Commonwealth v. Britland

Decision Date15 June 1938
Citation15 N.E.2d 657,300 Mass. 492
PartiesCOMMONWEALTH v. JOSEPH BRITLAND.
CourtUnited States State Supreme Judicial Court of Massachusetts Supreme Court

February 7, 28 1938.

Present: DONAHUE LUMMUS QUA, & DOLAN, JJ.

Evidence Competency, Relevancy. Practice, Criminal, Exceptions whether error harmful.

After a witness for the Commonwealth at the trial of an indictment for being accessory after the fact to the crime of armed robbery had testified to statements made by the defendant in conversations with him which included admissions of facts tending to show that the defendant had assisted the principal after the crime was committed, it was error to exclude questions asked of such witness in cross-examination to bring out further statements of the defendant in the same conversations to the effect that his acts were in ignorance of the commission of the crime; and the error was not rendered harmless by later testimony by the defendant in his own behalf that he made such further statements to the witness for the

Commonwealth.

At the trial of an indictment charging the defendant with being accessory after the fact to an armed robbery, where the defendant in his testimony had admitted that he had thrown away a "gun" used in the robbery, it was prejudicial error to refuse to allow him further to testify that he had done so at the request of the principal's father, who had found the "gun" and had stated to the defendant that he would not trust his son with it; and also that the defendant did not throw it away at the request of the principal.

INDICTMENT, found and returned on June 5, 1936. A verdict of guilty was returned before Dowd, J. The defendant filed an appeal with assignments of error.

H. E. Clarkin, (J.

T. Farrell with him,) for the defendant.

F. E. Smith, Assistant District Attorney, for the Commonwealth, submitted a brief.

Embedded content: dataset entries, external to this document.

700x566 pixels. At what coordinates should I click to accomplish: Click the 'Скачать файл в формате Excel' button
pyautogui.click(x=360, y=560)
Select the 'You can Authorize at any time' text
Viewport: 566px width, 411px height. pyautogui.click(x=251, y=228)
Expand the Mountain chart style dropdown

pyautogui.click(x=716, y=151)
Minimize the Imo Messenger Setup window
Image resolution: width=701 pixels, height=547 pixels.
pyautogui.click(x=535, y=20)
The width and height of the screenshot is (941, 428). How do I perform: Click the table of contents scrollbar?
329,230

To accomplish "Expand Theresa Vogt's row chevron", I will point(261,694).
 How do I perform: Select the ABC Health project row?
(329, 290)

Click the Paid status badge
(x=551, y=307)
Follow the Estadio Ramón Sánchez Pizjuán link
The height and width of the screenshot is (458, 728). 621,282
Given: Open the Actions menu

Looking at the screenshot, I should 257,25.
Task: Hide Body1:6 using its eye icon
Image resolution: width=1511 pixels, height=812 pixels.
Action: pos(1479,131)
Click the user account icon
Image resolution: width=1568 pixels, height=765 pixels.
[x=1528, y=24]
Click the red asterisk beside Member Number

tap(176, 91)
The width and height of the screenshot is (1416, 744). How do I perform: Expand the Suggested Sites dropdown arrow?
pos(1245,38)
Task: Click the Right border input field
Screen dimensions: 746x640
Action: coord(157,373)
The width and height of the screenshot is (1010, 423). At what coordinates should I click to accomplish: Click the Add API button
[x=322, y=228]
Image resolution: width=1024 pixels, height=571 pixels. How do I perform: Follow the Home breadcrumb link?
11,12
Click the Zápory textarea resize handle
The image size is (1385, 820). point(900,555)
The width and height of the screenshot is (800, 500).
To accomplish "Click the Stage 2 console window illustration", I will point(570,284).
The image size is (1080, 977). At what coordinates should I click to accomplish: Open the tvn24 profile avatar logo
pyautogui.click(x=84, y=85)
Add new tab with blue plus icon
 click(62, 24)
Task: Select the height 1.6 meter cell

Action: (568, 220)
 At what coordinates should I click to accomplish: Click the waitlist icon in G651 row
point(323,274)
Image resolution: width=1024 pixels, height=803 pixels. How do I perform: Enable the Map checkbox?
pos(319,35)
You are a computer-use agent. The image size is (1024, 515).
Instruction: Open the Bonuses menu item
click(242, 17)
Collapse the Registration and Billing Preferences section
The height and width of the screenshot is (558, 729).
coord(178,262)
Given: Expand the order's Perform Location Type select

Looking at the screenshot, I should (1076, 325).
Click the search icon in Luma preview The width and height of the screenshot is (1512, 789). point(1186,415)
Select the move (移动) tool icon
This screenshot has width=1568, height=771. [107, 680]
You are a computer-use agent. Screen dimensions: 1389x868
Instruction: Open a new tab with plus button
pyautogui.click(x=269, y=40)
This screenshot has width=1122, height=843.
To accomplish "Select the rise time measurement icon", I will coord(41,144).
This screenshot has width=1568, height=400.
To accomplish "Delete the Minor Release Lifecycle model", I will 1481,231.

DOLAN, J. The defendant was tried at one time under two indictments, one charging him with being an accessory before the fact to the crime of armed robbery, and the other with being an accessory after the fact to the same crime. He pleaded not guilty to each indictment. The jury returned a verdict of not guilty on the first indictment and a verdict of guilty on the second indictment. The robbery took place on April 9, 1936, in the city of Fall River, and it appeared in evidence that the principals involved were Vernon Boitano and James Connors. The former had disappeared and the latter had pleaded guilty as a principal and had been sentenced at the time of the trial of the defendant. The case comes before us by appeal under the provisions of G.L. (Ter. Ed.) c. 278, Sections 33A-33G, with a summary of the record, a transcript of the evidence and assignments of error.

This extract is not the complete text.